In orthopedic medicine, physicians often need to correct certain skeletal injuries or deformities with external fixator devices. These devices use pins or wires attached to the separate bone segments and an external structural frame to align, or fix, the bone segments in a way to aid in repairing the injury or correcting the deformity. Often the physician must gradually adjust the orientation of the bone segments over time, optimally with the capability to adjust the orientation along six degrees of freedom to ensure the bone segments are placed in the correct anatomic condition.
Devices and methods for treating musculoskeletal deformities are well known in the art. Although these devices vary considerably in design, they typically fall into two broad categories, circular ring and unilateral devices. The circular ring device category is exemplified by Ilizarov-type systems, which have two rings connected by linear struts with a fixed or hinged connection at each end of each strut.
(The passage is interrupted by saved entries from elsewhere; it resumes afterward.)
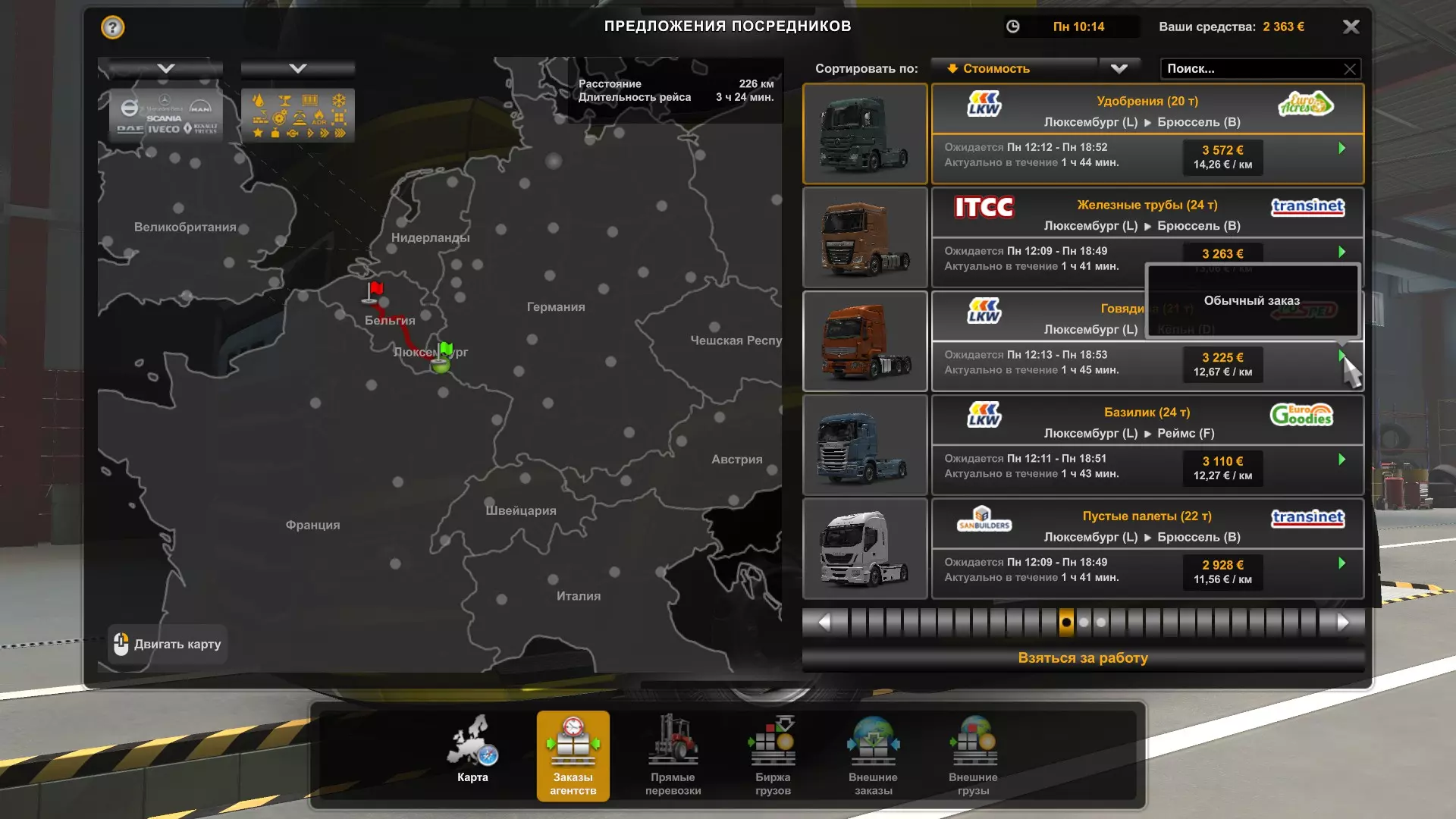
Task: Click the question mark help icon
Action: click(x=112, y=28)
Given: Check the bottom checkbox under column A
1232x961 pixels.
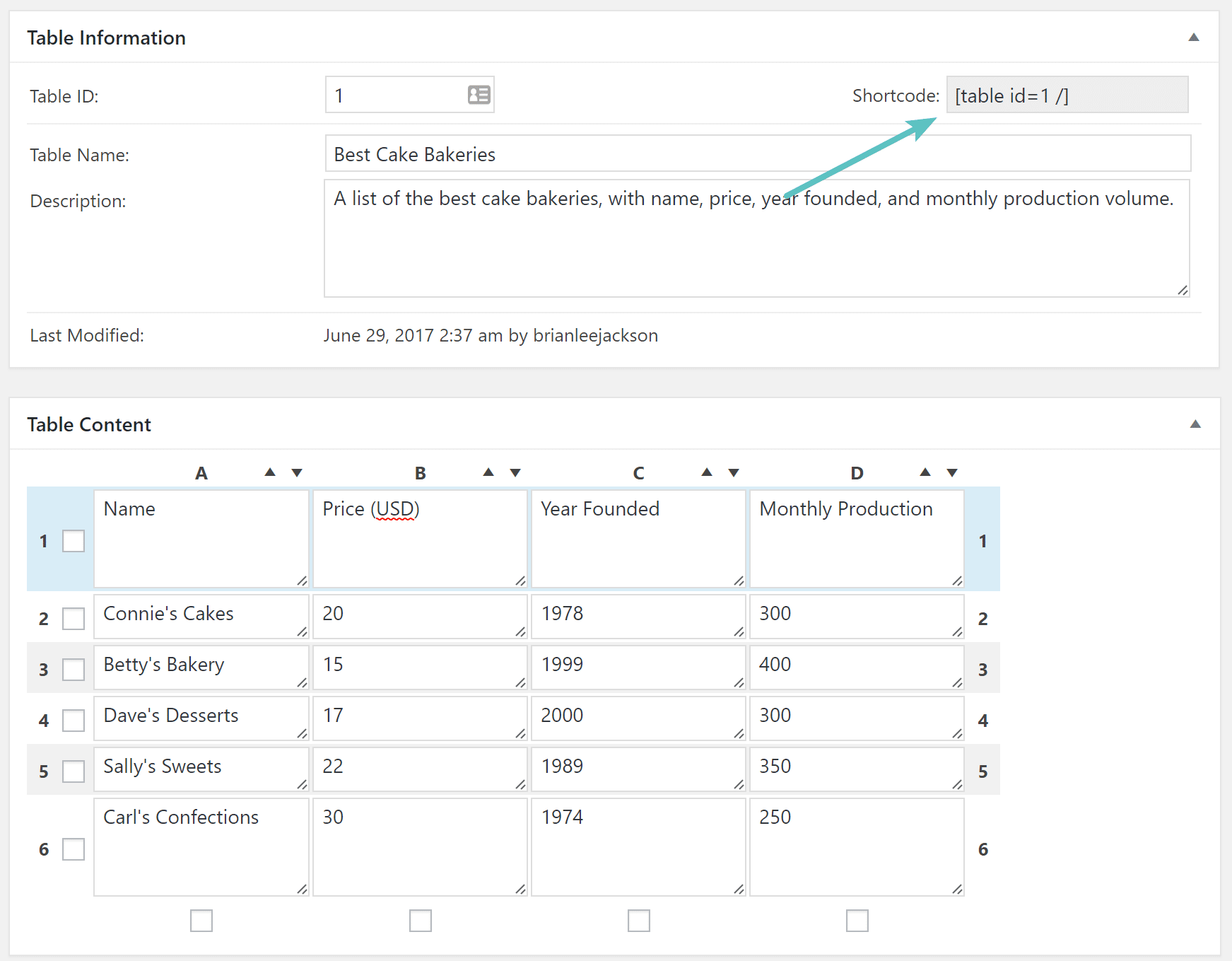Looking at the screenshot, I should 201,921.
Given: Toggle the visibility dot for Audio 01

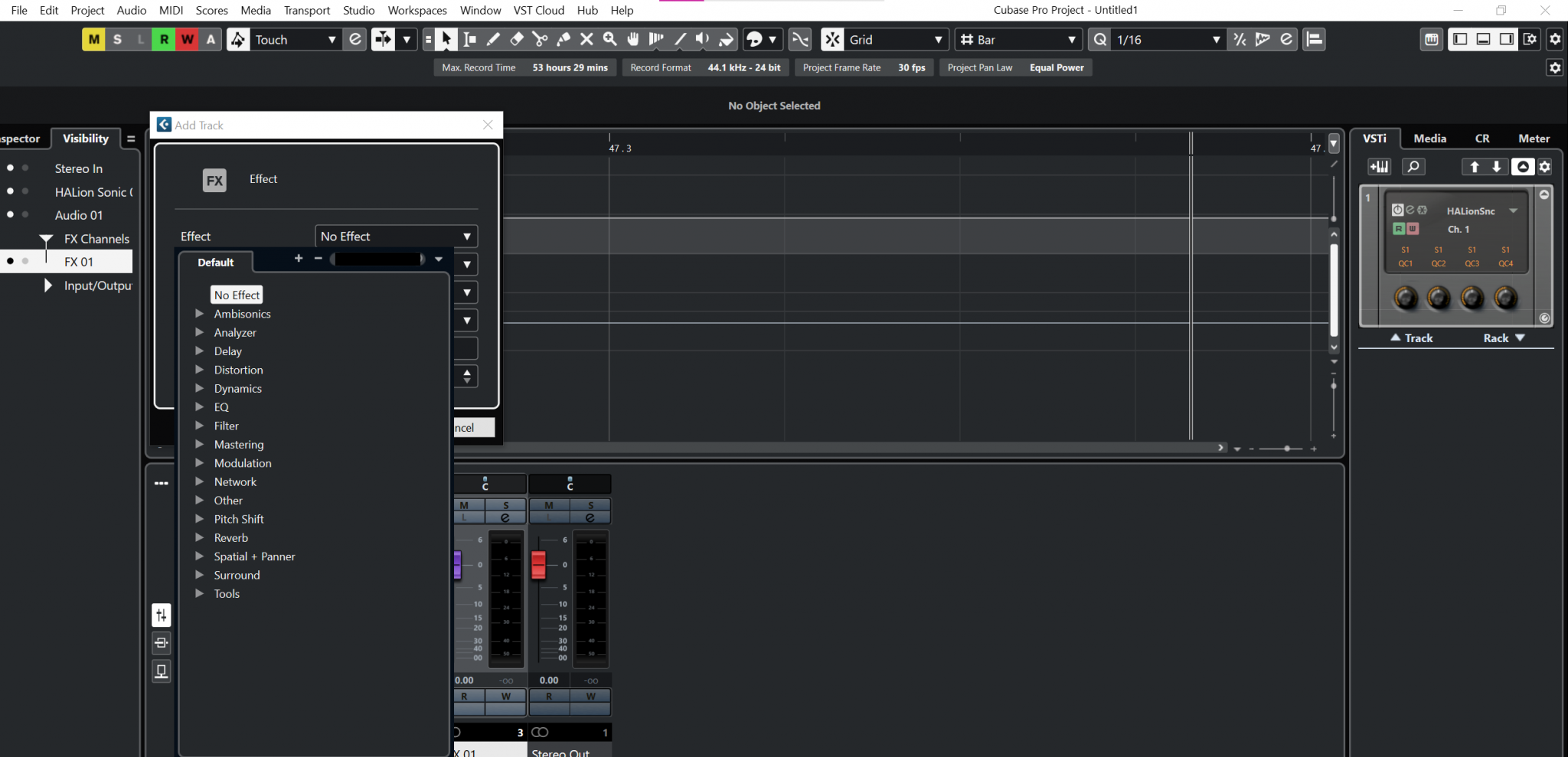Looking at the screenshot, I should click(11, 215).
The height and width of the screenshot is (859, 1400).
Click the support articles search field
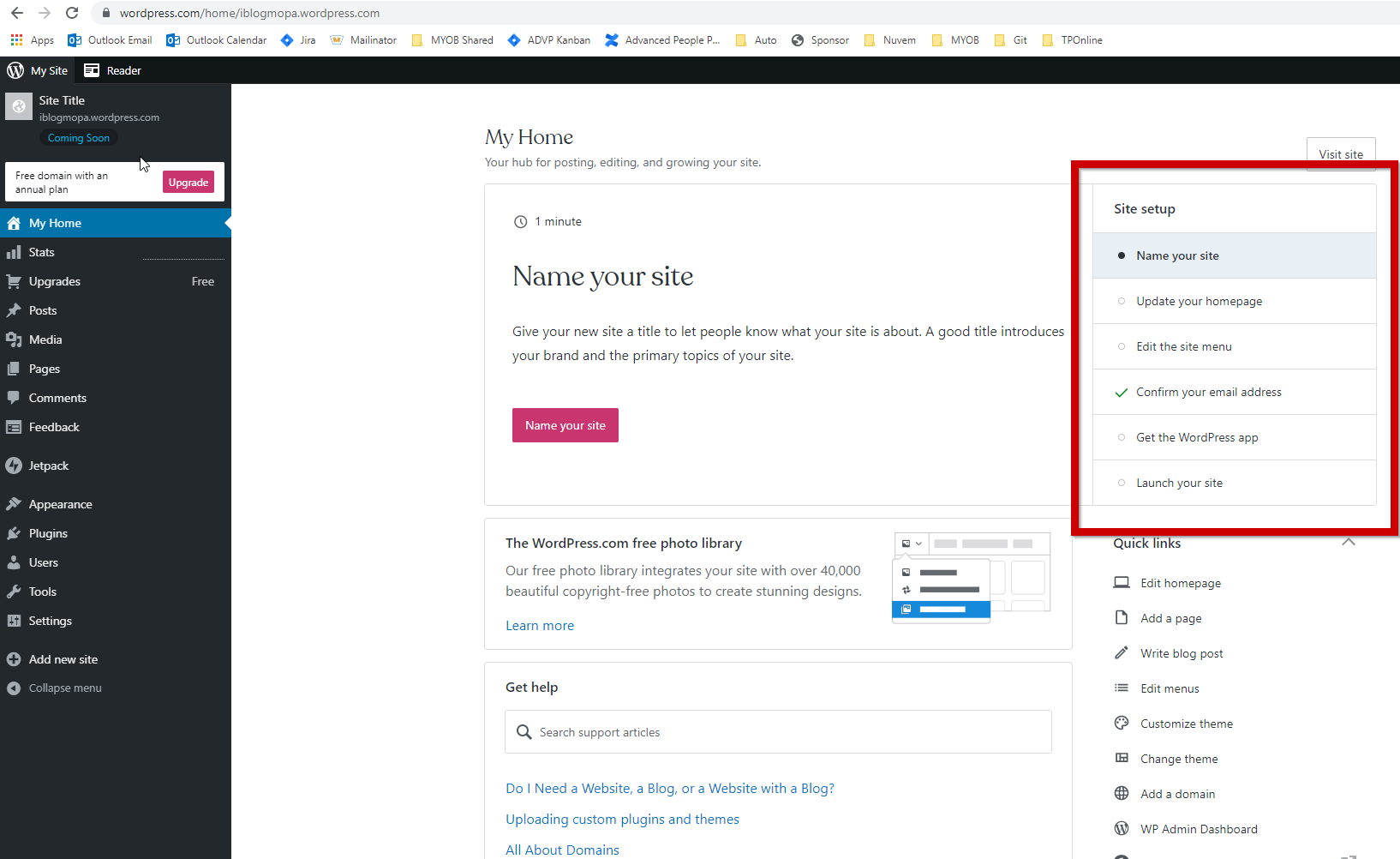pos(777,731)
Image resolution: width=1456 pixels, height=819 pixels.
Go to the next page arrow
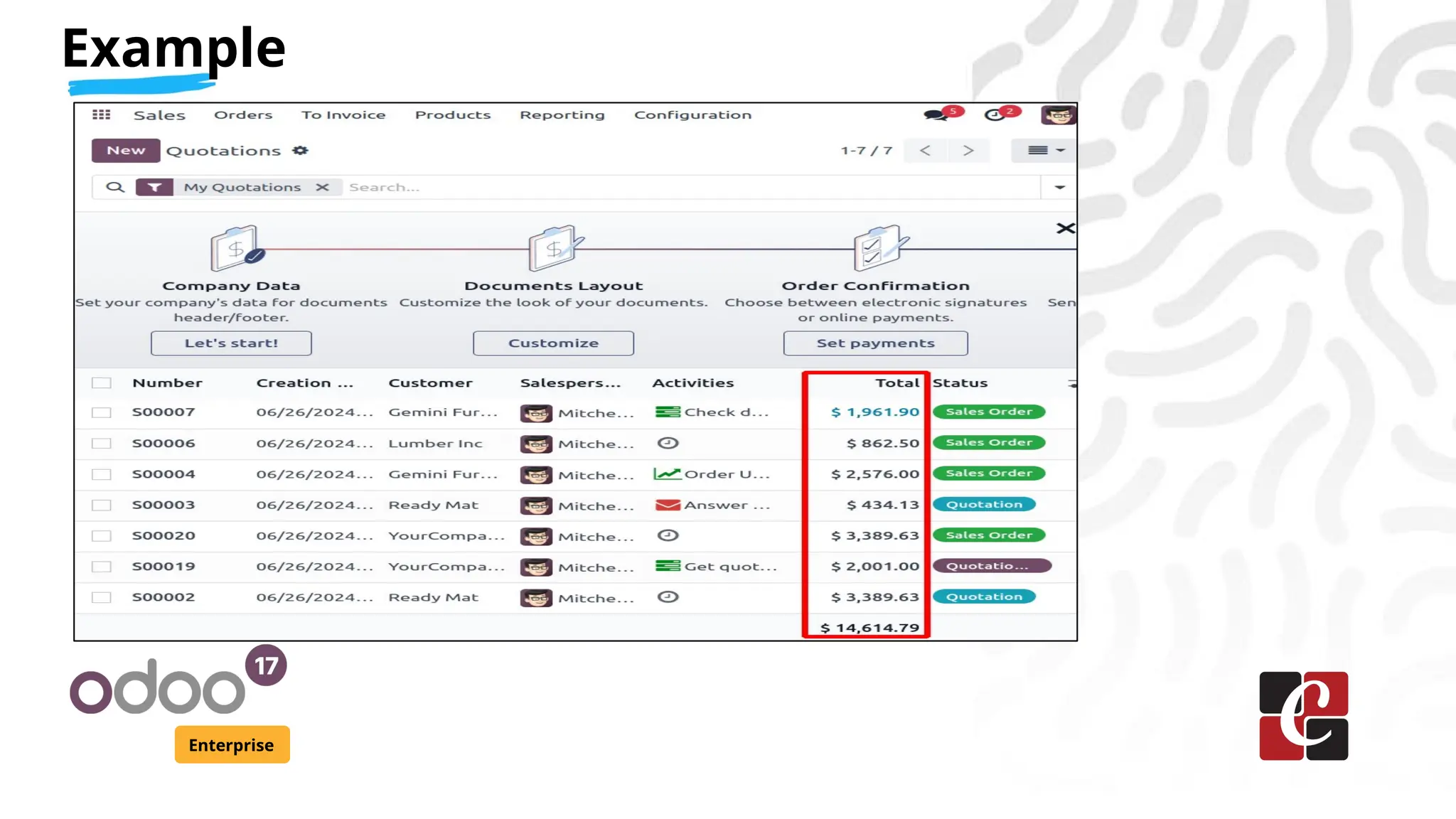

A device called a space frame, which has two rings connected by six linear struts having a spherical joint at each end arranged in a hexapod configuration, e.g., a Stewart frame, represents an advancement on the original Ilizarov concept.
The Ilizarov device is constructed based on the deformity that needs correcting, that is, for a specific patient and a specific deformity on that patient, hinges and struts are added to address each degree of deformity in a specific case. Ilizarov-type devices are often referred to as serial manipulators in that each adjustment relates to a single degree of deformity. This approach requires the frame to be constructed based on the deformity present, resulting in a fairly straightforward method of use but a potentially complex set of multiple and potentially endless configurations. The space frame is a device that conceptually comes in one configuration even though rings and struts can be of differing sizes. The Stewart frame-type space frame is often referred to as a parallel manipulator in that any given adjustment to any of the six struts will result in a change to all six degrees of freedom. This characteristic makes the Stewart-frame type device less intuitive to use and a computer program is often required to direct the user in making the adjustments to correct the deformity.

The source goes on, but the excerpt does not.